On July 1, 2013, Torch version 25.0.0.3712 was released. The release included the ability to download Instagram and Vine videos in a single click. Torch's ability to download Instagram videos was featured on CNET's Tekzilla Daily.

On February 26, 2014, Torch version 29.0.0.6508 was released. The release included the ability to customize the look and feel of users' Facebook pages using pre-set themes. Users can customize these themes or create their own. A user's customized page is visible to him/herself and to anyone visiting the original user's page from another Torch browser if the original user allows it.

On May 20, 2014, Torch version 33.0.0.6975 was released. The release updated the Chromium engine used by Torch and introduced an embedded player to stream torrents downloaded before the download is completed.

==Reception==
Reviews of Torch have evolved over time, as the browser continued to add features and functionality. Early versions of the browser have received mixed reviews, with some praising its interesting feature combination while others pointed to the lack of add-on support (an issue which has been resolved in newer versions).

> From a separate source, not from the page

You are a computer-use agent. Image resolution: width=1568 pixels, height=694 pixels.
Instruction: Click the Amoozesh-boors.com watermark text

In October 2012, The Blog Herald said of Torch: "The Torch Web Browser is built on a lightweight framework that offers what appears to be decent security. If you like to browse the web while grabbing various files this might be the perfect browser for your arsenal of web applications. Overall I have been pleased with the Torch Browser and I only hope it continues to grow so more social sharing features can be experienced and more files can be grabbed."

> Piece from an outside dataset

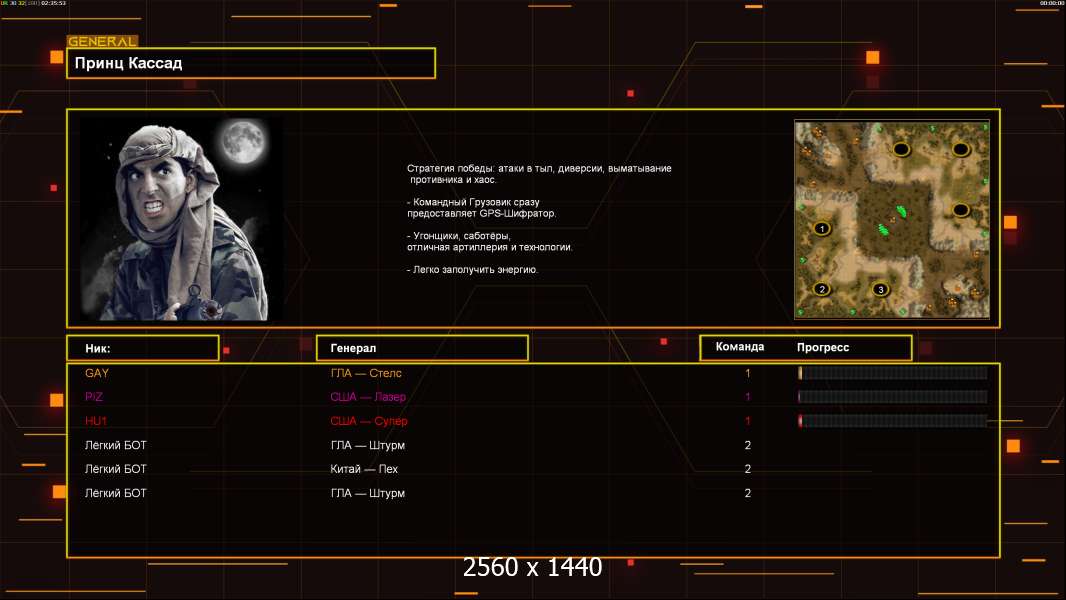1066x600 pixels.
Task: Click start position 2 marker on the minimap
Action: coord(822,290)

In reviewing Torch in December 2012, CNET said of Torch 2.0.0.1614: "An all-in-one Web browser is nothing to sneeze at, but Torch Browser isn't going to pry you away from Chrome or Firefox. While it has options that make sharing and social media a breeze, Torch Browser just isn't unique enough to win people's hearts. It lags in performance and its major features aren't worth making the switch...Torch Browser tries to carve out its niche by being an all-in-one Web browser... However, it doesn't do any of those things well enough to replace what you currently use. Once you get over the novelty, it becomes obvious that Torch Browser isn't that powerful as a Web portal. It's noticeably slower than other browsers and it doesn't have the same sort of add-on support. The layout is just a rip-off of the open-canvas setup of other, more popular browsers. None of this is to say that using it is all a bad experience. Torch Browser still runs circles around Internet Explorer and would be a major upgrade there... While not a threat to Firefox or Chrome, Torch Browser is easy enough to use and might just impress Internet Explorer users. Heavy downloaders might enjoy the torrent downloader and media player that come with it, too."

PC Advisor, in an April 2013 review of the newest version, gave Torch 3.5/5 stars and praised it: "This is a great alternative browser that adds some interesting extras on top of the Chrome engine. It’s well worth trying out".

In a March 2015 TechRadar review by Jamie Hinks, the publication called Torch 39 "an excellent alternative for anyone looking to a browser that breaks away from the norm".

== Criticism ==

=== Bundling of unwanted software ===
Torch Media receives payments from companies like Ask.com to bundle potentially unwanted programs with the browser. Users may be asked to install search toolbars or adware programs during installation. These bundled programs commonly do one or more of the following things:
- Change the user's browser homepage to a page with ads
- Change the user's default search engine
- Prevent the user from changing their homepage and default search engine
- Collect and upload data about the user's internet browsing behavior
- Add toolbars to the user's browsers
- Inject advertisements into websites that are visited by the user
While this practice is deemed controversial by some, users are given a chance to opt out of sponsored software and Torch claims to work fine without it.

Torch makes contradictory claims about the software they bundle. Their online troubleshooter claims that "Torch does not install additional toolbars" while at the same time stating that "the Torch installer may include an optional Ask.com toolbar" on another page.